Biotech Informers

Antibody drug conjugates (ADCs) are a class of targeted cancer therapies that combine the specificity of monoclonal antibodies (mAbs) with the cytotoxic potency of small molecule drugs. These complex molecules consist of three components: the mAb, the cytotoxic drug, and the linker that connects them. The linker plays a critical role in ADCs as it determines the stability, pharmacokinetics, and efficacy of the final product. In this article, we will focus on the difference between cleavable and non-cleavable linkers used in ADCs.

Cleavable Linkers

Cleavable linkers are designed to release the cytotoxic drug in response to certain conditions, such as the acidic environment of tumors or the presence of specific enzymes. This mechanism of action allows for targeted drug delivery to cancer cells and reduces off-target toxicity. There are several types of cleavable linkers used in ADCs, including acid-labile, enzymatically-cleavable, and reducible linkers.

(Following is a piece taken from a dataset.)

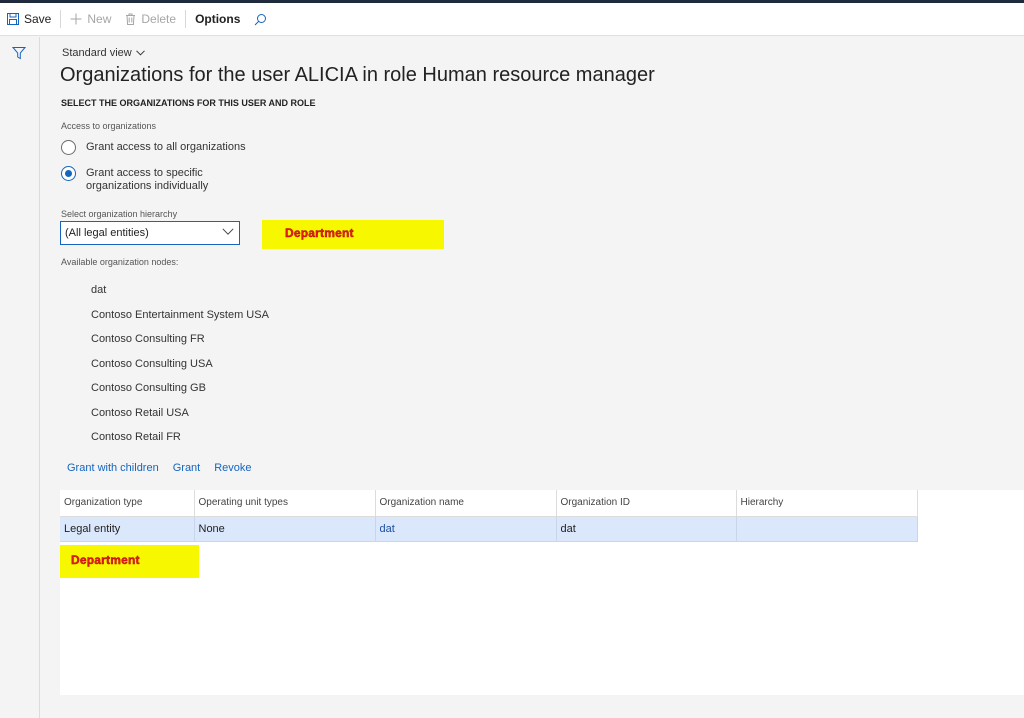  I want to click on cell-organization-type: Legal entity, so click(128, 529).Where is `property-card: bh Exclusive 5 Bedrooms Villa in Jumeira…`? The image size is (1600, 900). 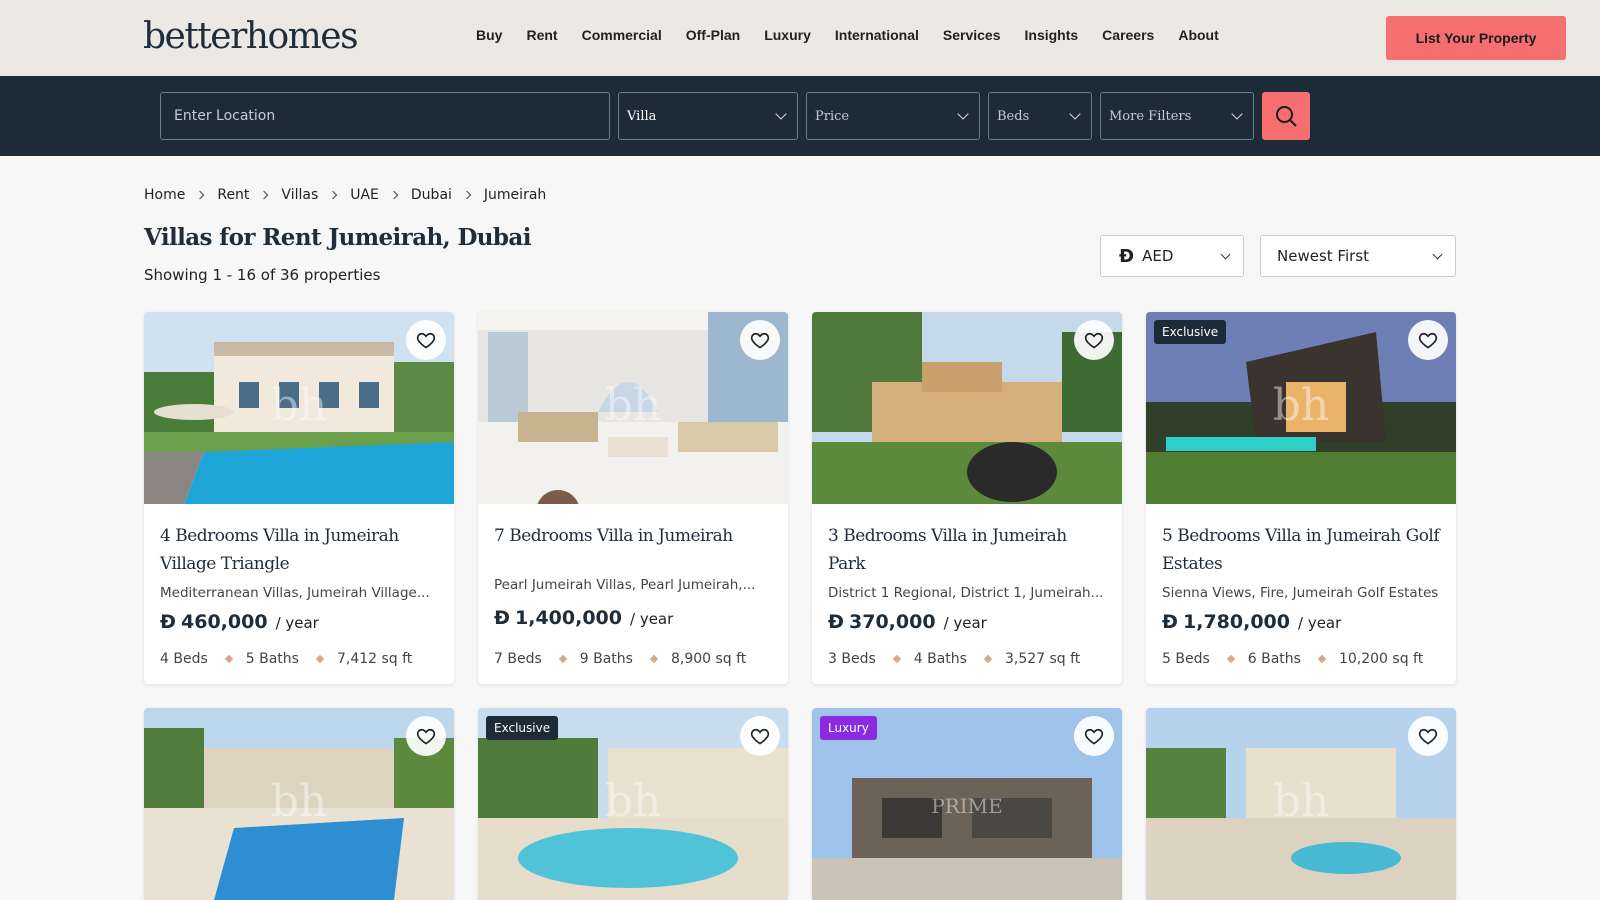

Acid-labile linkers are pH-sensitive and break down in the acidic environment of the tumor. These linkers typically contain a hydrazone or a maleimide bond that is cleaved at low pH, releasing the drug payload. One example of an acid-labile linker is the hydrazone linker used in the ADC Adcetris (brentuximab vedotin), which is approved for the treatment of Hodgkin’s lymphoma and systemic anaplastic large cell lymphoma.

Enzymatically-cleavable linkers are designed to release the drug payload in response to specific enzymes that are overexpressed in cancer cells. Examples of enzymatically-cleavable linkers include peptide linkers that are cleaved by proteases or glycosidic linkers that are cleaved by glycosidases.

Reducible linkers contain a disulfide bond that is cleaved by the high levels of reducing agents, such as glutathione, found in the cytosol of cancer cells. These linkers are used in ADCs that target intracellular proteins, such as tubulin.

Non-cleavable Linkers

Non-cleavable linkers, as the name suggests, do not release the drug payload from the mAb. Instead, the entire ADC is internalized into the cancer cell, where the drug is released by lysosomal degradation of the mAb. Non-cleavable linkers have the advantage of greater stability and longer half-life, as they are not subject to linker cleavage or drug release. However, they also have the disadvantage of potentially higher off-target toxicity, as the drug payload is not specifically targeted to cancer cells.

One example of a non-cleavable linker is the thioether linker used in the ADC Kadcyla (ado-trastuzumab emtansine), which is approved for the treatment of HER2-positive breast cancer. Kadcyla consists of the mAb trastuzumab conjugated to the cytotoxic drug DM1 via a thioether linker. The entire ADC is internalized into the cancer cell, where the DM1 is released by lysosomal degradation of the mAb.

Conclusion

Cleavable and non-cleavable linkers are two types of linkers used in ADCs, each with its advantages and disadvantages. Cleavable linkers allow for targeted drug delivery to cancer cells and reduced off-target toxicity, while non-cleavable linkers provide greater stability and longer half-life. The choice of linker depends on the specific characteristics of the ADC, including the target antigen, the cytotoxic drug, and the desired mechanism of action.